Cette Dodge Challenger de 700 ch venait pour une simple vidange… un employé n’a pas résisté à l’envie de l’essayer
Une simple vidange a viré au cauchemar pour le propriétaire d’une Dodge Challenger SRT Hellcat. Un employé est parti rouler avec la voiture avant de l’accidenter.
Dans la tête de Robert Hill, la journée devait être banale : déposer sa Dodge Challenger SRT Hellcat chez le concessionnaire, patienter le temps d’un passage à l’atelier, repartir avec une voiture en parfait état.
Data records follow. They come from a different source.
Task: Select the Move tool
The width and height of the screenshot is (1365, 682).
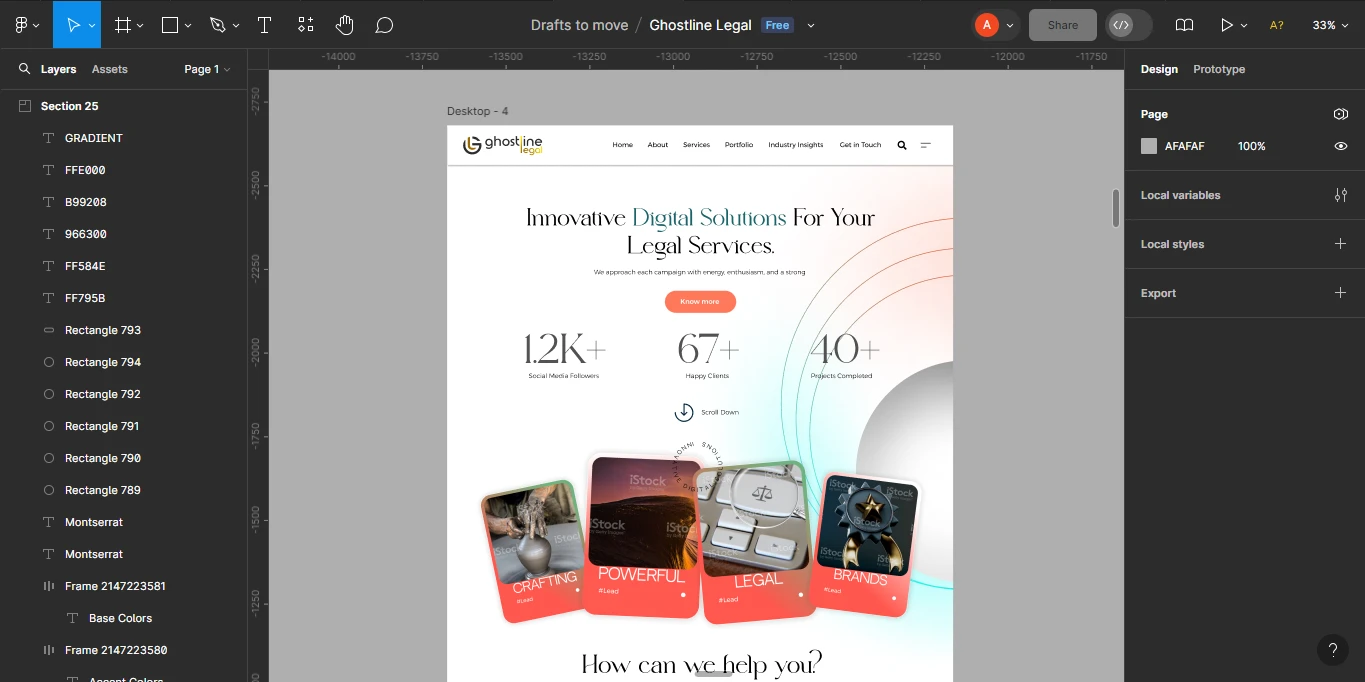Action: 72,25
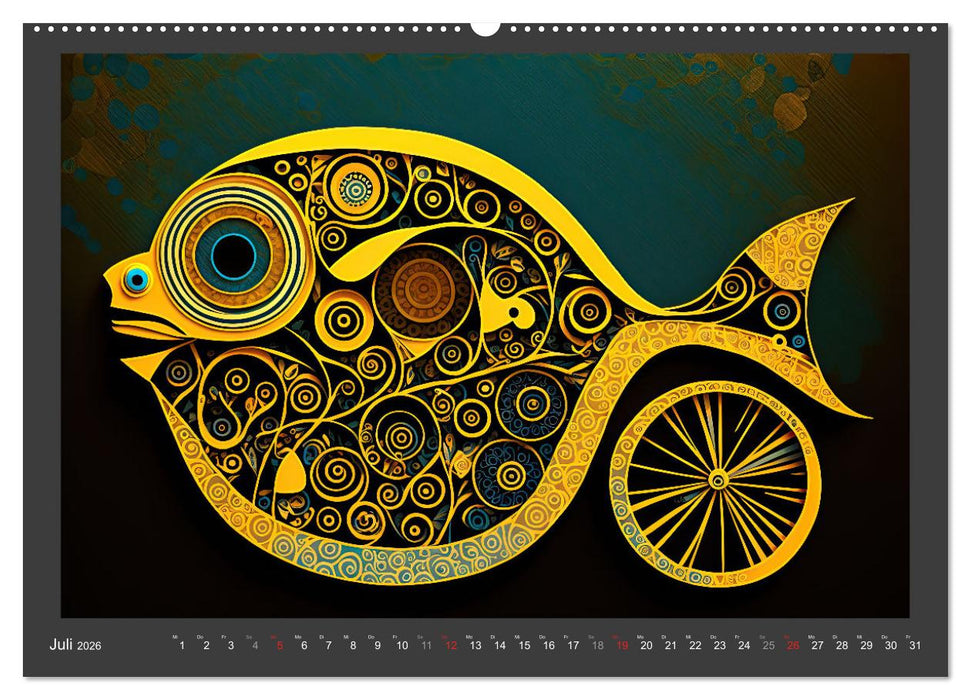Select day 31 at end of month
971x700 pixels.
pos(915,646)
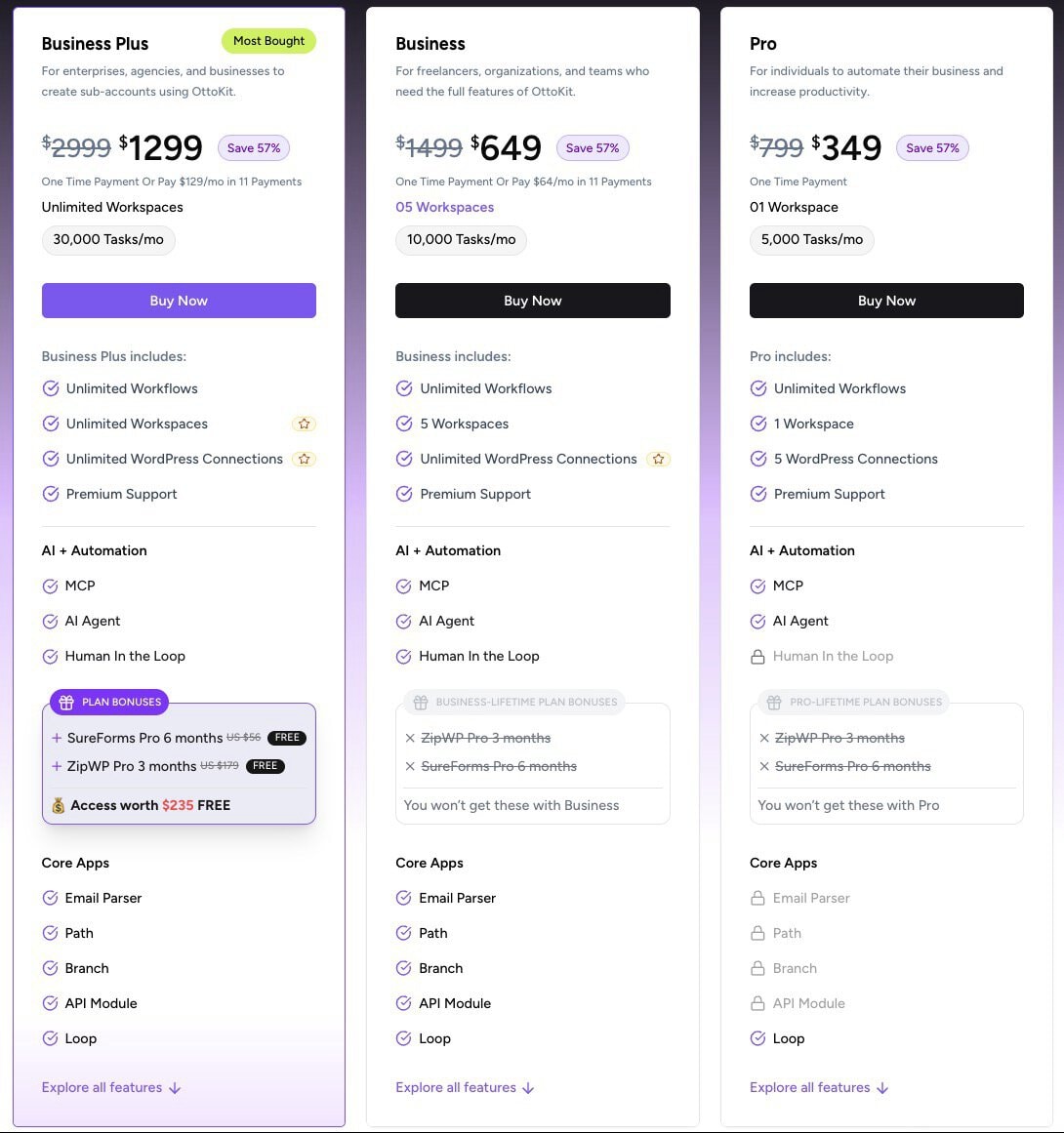Viewport: 1064px width, 1133px height.
Task: Click checkmark next to Business AI Agent
Action: [403, 621]
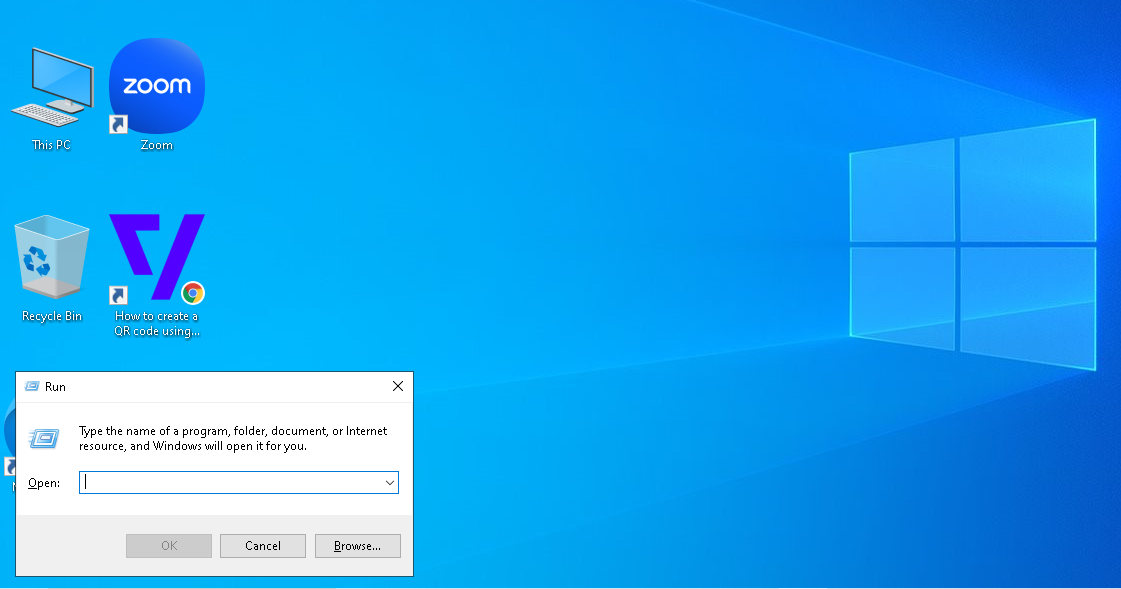Click the "This PC" label text

coord(51,145)
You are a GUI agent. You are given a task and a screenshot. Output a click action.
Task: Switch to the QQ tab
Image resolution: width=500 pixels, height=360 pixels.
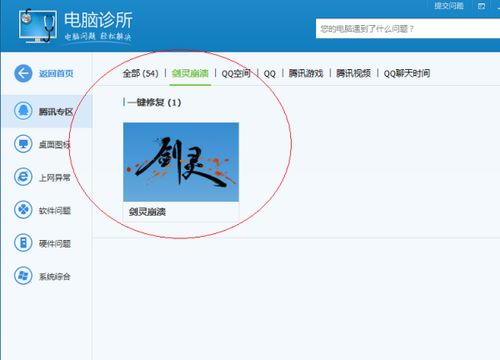tap(270, 74)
Il est finalement reparti sans voiture du tout, après qu’un employé de la concession est parti rouler avec son bolide et l’a détruit.
Le plus douloureux pour ce propriétaire américain, ce n’est pas seulement de voir son coupé de plus de 700 ch finir en épave, mais aussi de se retrouver empêtré dans un bras de fer avec la concession sur l’indemnisation. Car l’entretien n’était qu’un entretien de routine, sans que rien ne laisse présager un tel scénario.
Une Dodge Hellcat de collection laissée pour une simple vidange
Le 3 juillet 2026, Robert Hill confie donc sa Dodge Challenger SRT Hellcat Jailbreak Last Call 2023 à la concession Matt Bowers Chrysler Dodge Jeep Ram de Baton Rouge, en Louisiane. Au programme, rien de plus spectaculaire qu’une vidange d’huile et un changement de filtre, des travaux qui ne nécessitent normalement aucun essai sur route par un technicien.
Ce modèle fait partie du programme "Last Call", qui regroupe les ultimes séries produites en 2023 avant l’arrêt de la Challenger thermique. Sous le capot, un V8 6,2 litres compressé développe 717 ch et un couple massif, propulsant la voiture de 0 à 100 km/h en 3,4 secondes et jusqu’à 325 km/h, uniquement aux roues arrière.
Six heures d’attente, une dépanneuse et une offre inattendue
Ce jour-là, le propriétaire passe près de six heures dans la salle d’attente de la concession, sans imaginer ce qui se joue dehors. Quand la Challenger réapparaît enfin, c’est sur une remorque : l’avant est pulvérisé, phares, calandre et pare-chocs arrachés, organes mécaniques à nu, après un accident survenu alors que la voiture se trouvait sous la garde du garage.
Au lieu de promettre d’emblée un remboursement à la valeur réelle de ce modèle de collection, la concession lui propose d’acheter une autre Hellcat au prix catalogue, en lui "offrant" la suppression de sa surcote de 25 000 dollars, environ 21 000 €. Le rapport de police réclamé à plusieurs reprises ne lui est pas transmis et la direction locale prend la défense de son employé.
Bad buzz, assurances et vos recours face à un garage fautif
L’histoire ne reste pas longtemps entre les murs du garage. Robert Hill la raconte sur Facebook, des créateurs de contenu auto la relaient et dénoncent la gestion de la concession. Face à la colère en ligne, un haut responsable de Stellantis le contacte et le groupe Matt Bowers présente des excuses, en discutant avec les assurances d’une offre d’indemnisation.
L’offre proposée reste pourtant inférieure à l’apport qu’il avait versé pour l'achat de sa Hellcat, ce qui l’éloigne de son projet immobilier. "Je ne peux tout simplement pas accepter un accord qui me ferait reculer dans la réalisation de mes objectifs", écrit-il. Dans ce type de situation, la responsabilité civile du professionnel et son assurance doivent, en principe, couvrir le dommage ; mieux vaut exiger le rapport de police, conserver tous les échanges, prévenir sa propre assurance et, si besoin, se faire accompagner par un avocat ou une association de consommateurs.